Task objective -
Show each line in the material below that contains the string "section".

Data shown -
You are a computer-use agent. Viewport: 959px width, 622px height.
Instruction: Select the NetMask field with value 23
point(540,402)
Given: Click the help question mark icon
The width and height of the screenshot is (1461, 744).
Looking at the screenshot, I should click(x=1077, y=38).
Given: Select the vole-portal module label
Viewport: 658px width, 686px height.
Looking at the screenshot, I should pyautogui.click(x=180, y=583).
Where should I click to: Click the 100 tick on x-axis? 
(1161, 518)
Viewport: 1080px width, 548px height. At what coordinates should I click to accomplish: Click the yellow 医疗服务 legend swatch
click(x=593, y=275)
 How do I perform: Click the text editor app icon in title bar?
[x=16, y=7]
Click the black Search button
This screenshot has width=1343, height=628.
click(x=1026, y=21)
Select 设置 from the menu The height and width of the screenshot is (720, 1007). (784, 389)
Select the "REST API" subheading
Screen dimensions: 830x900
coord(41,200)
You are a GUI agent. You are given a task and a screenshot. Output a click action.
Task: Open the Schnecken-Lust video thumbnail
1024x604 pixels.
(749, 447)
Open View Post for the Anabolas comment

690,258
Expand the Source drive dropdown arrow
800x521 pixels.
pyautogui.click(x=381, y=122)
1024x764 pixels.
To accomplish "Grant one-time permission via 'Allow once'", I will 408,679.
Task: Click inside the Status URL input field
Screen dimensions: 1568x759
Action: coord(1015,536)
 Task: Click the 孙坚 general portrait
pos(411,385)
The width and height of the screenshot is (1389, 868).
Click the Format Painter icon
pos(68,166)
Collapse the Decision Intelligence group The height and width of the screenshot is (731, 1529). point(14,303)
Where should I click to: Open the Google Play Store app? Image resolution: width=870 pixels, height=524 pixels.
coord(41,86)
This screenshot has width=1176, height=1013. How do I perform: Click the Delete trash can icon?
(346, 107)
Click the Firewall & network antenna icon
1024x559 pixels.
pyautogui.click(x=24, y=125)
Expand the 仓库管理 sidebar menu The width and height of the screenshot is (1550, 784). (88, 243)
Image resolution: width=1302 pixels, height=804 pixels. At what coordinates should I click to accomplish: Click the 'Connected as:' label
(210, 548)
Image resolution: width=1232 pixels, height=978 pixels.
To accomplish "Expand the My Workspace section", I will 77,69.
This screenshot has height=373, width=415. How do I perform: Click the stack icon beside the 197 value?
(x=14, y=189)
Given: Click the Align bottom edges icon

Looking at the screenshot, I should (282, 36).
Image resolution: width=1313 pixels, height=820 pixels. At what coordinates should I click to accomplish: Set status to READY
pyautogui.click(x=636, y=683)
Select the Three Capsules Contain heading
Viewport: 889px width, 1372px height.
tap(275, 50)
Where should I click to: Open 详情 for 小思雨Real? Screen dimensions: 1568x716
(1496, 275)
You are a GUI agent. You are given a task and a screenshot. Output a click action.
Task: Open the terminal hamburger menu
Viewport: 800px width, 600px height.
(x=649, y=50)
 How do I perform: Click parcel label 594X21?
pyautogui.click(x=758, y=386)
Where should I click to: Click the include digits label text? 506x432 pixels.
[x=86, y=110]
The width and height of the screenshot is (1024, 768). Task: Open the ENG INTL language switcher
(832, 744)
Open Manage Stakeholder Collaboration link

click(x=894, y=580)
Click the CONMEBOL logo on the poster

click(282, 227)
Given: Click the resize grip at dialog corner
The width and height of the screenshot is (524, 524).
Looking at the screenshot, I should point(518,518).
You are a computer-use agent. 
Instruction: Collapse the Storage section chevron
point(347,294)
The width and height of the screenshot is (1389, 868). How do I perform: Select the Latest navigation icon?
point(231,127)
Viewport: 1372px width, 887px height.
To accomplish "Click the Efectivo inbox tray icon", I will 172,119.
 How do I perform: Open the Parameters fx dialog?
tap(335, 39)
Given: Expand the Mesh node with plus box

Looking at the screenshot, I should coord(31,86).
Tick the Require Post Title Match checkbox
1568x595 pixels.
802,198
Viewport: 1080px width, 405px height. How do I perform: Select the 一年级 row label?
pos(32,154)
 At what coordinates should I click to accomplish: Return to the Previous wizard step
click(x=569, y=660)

The completed task -
To accomplish "Expand the My Workspace section", I will 77,69.
Instruction: Collapse the Storage section chevron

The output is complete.